The request: Extract the lines from the one containing "Task: Open the smartmakers-lab/sensoneo-smart-waste" through the last line, copying them exactly and leaving out the pictures.

** BEGIN **

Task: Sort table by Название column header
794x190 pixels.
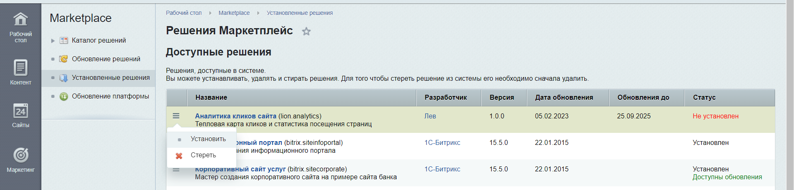Action: 211,98
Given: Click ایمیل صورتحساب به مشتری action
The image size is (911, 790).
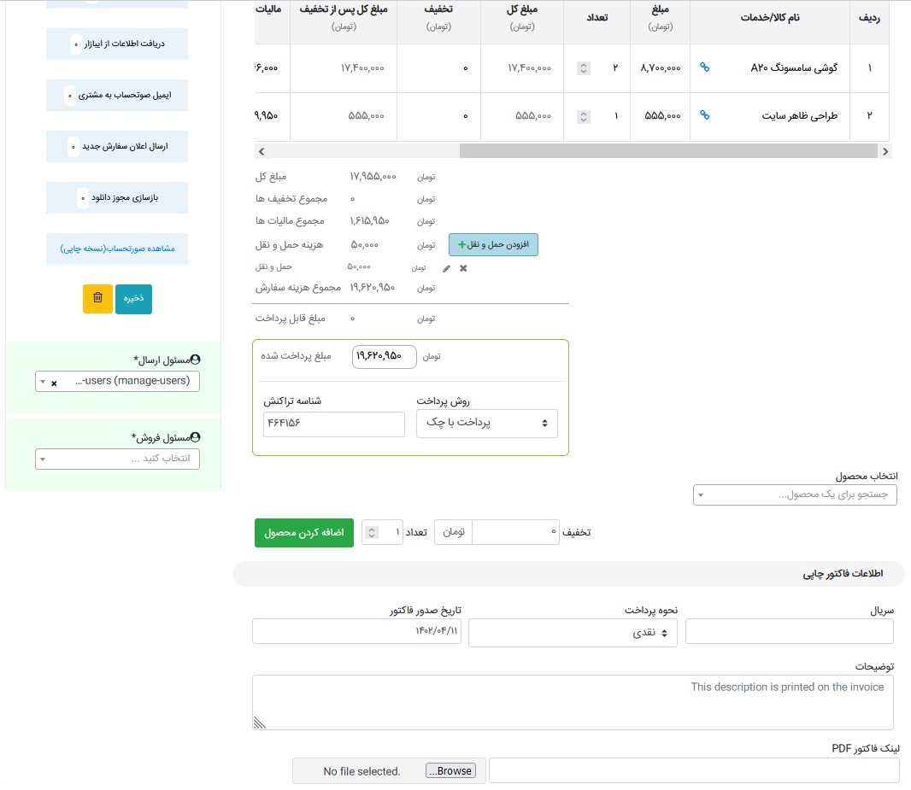Looking at the screenshot, I should pyautogui.click(x=117, y=96).
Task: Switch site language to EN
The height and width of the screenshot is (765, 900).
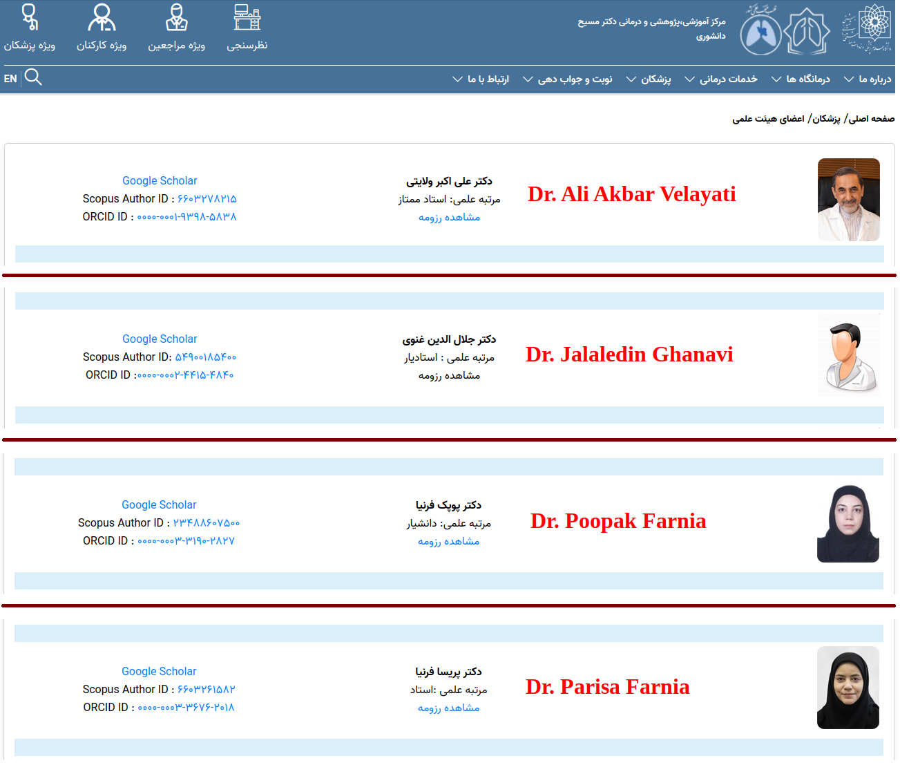Action: click(x=10, y=79)
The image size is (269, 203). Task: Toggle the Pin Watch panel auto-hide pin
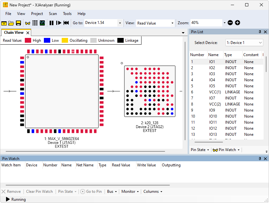tap(260, 158)
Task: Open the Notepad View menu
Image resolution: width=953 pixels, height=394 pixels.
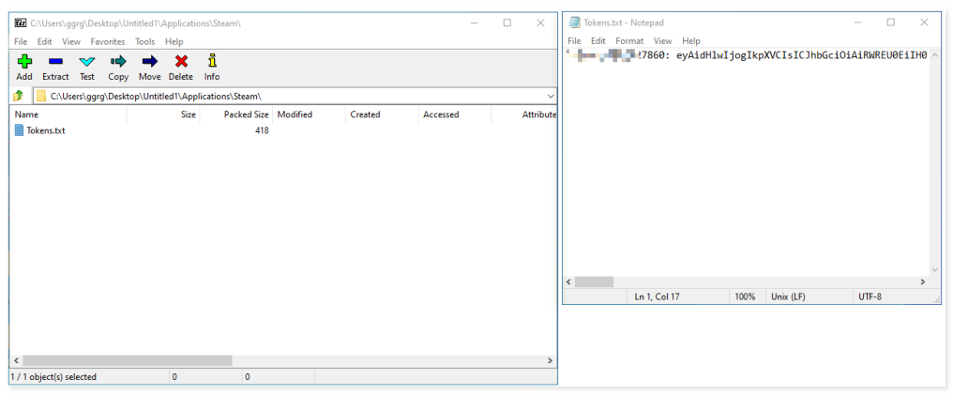Action: point(662,41)
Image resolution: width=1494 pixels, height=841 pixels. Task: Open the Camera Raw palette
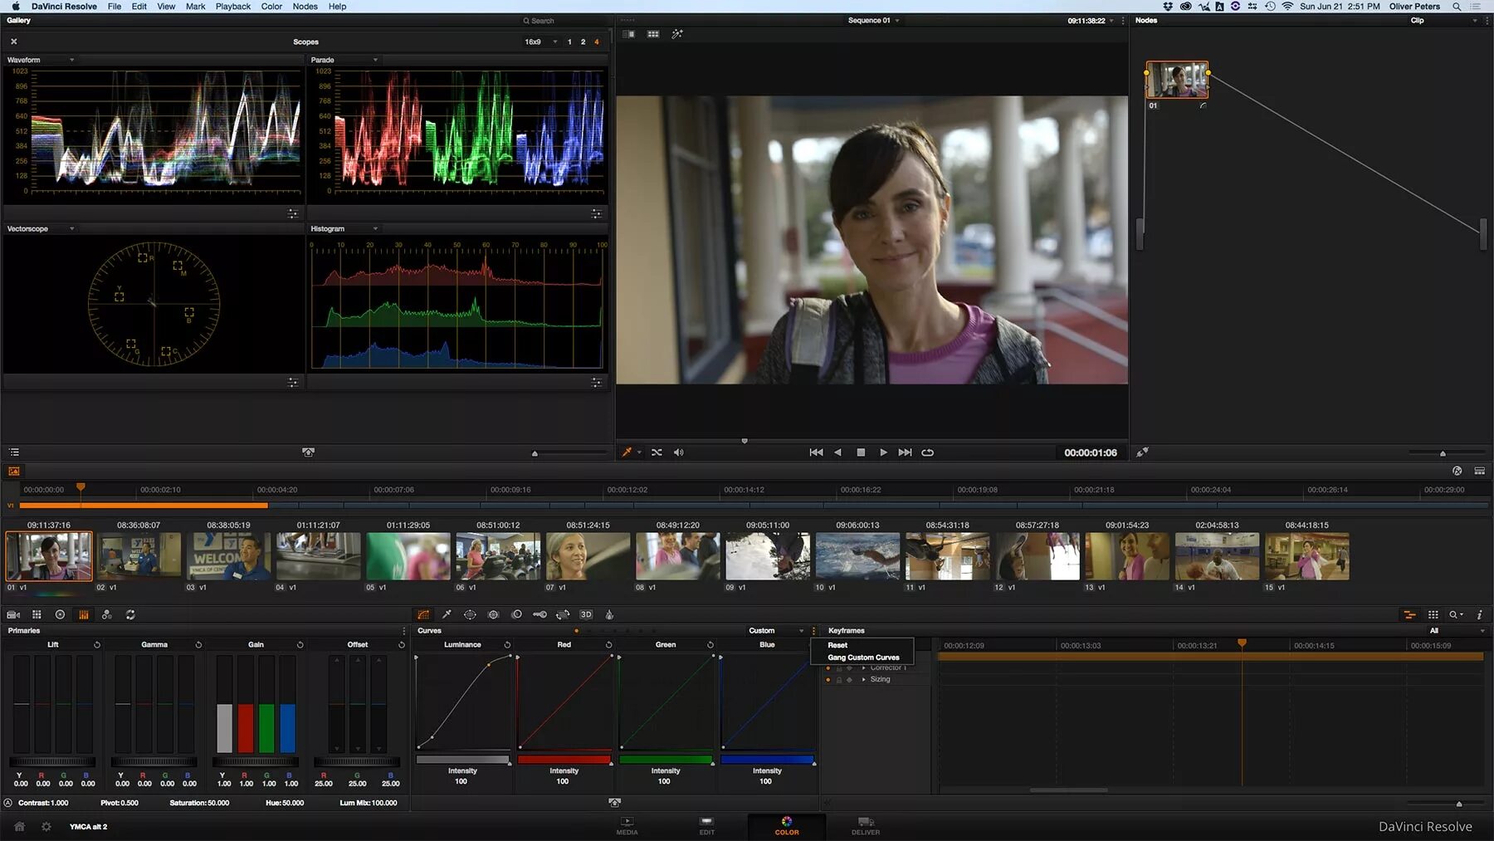13,615
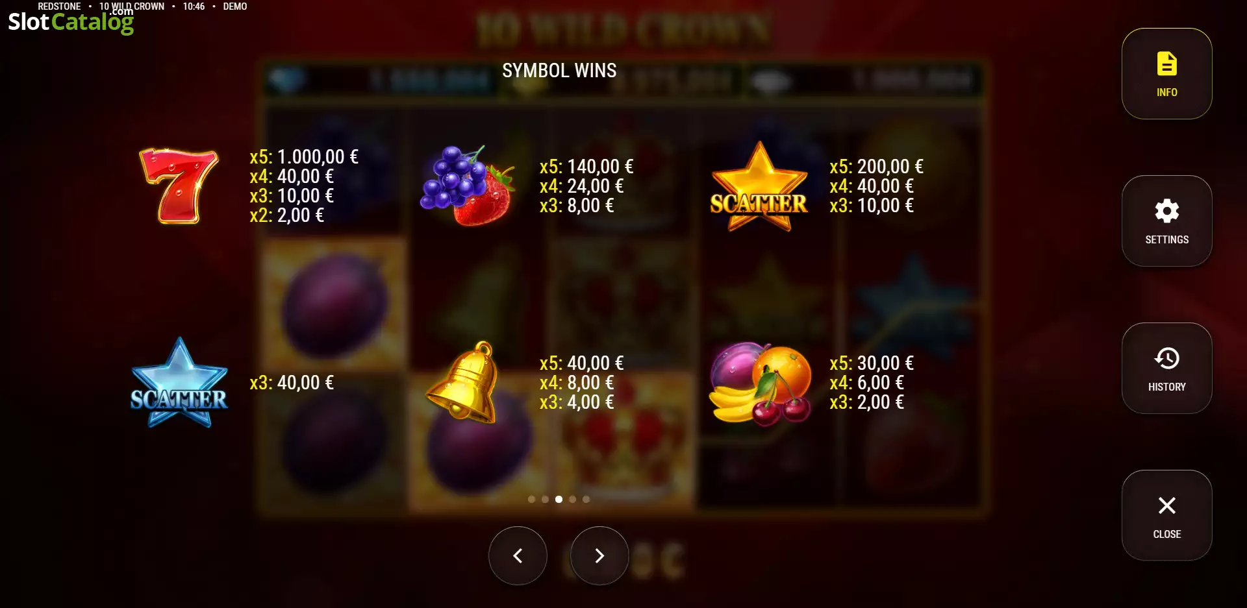Click the grapes and strawberry symbol
1247x608 pixels.
468,186
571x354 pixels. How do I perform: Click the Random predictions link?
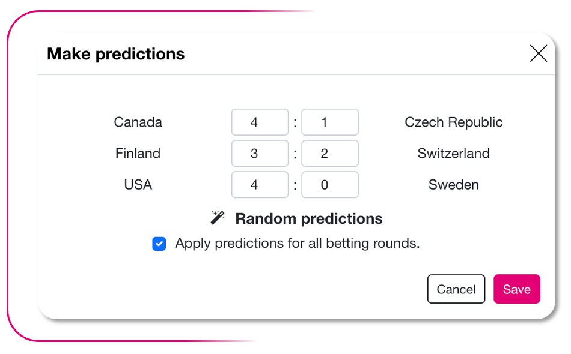coord(308,218)
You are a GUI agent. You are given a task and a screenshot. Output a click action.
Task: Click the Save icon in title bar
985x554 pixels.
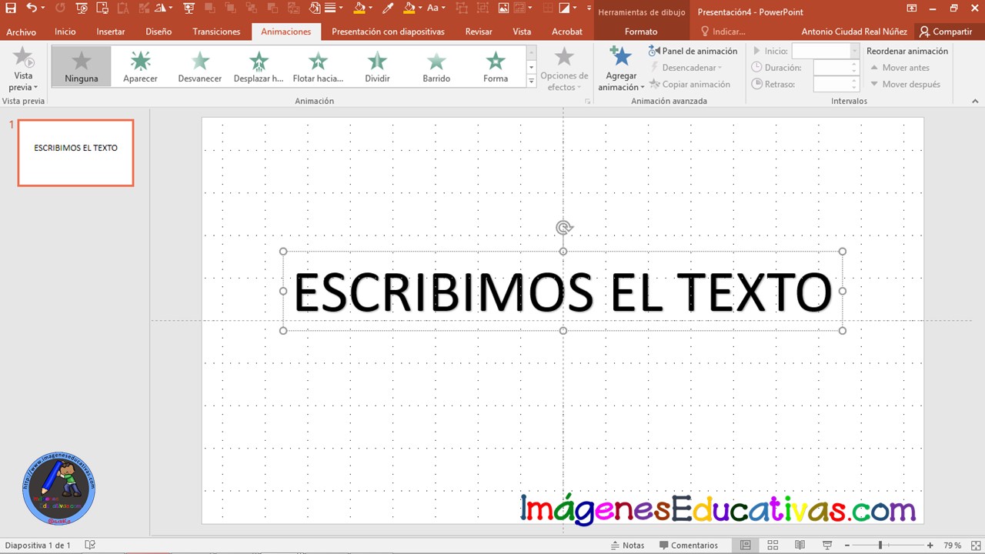coord(11,8)
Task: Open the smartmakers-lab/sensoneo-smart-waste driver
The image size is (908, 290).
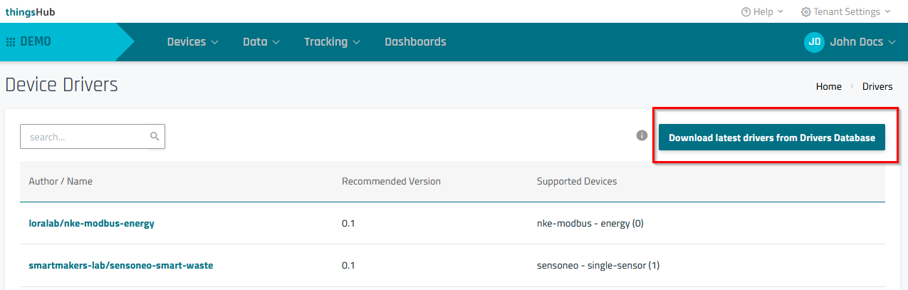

** END **

Result for this task:
Task: Open the smartmakers-lab/sensoneo-smart-waste driver
The image size is (908, 290).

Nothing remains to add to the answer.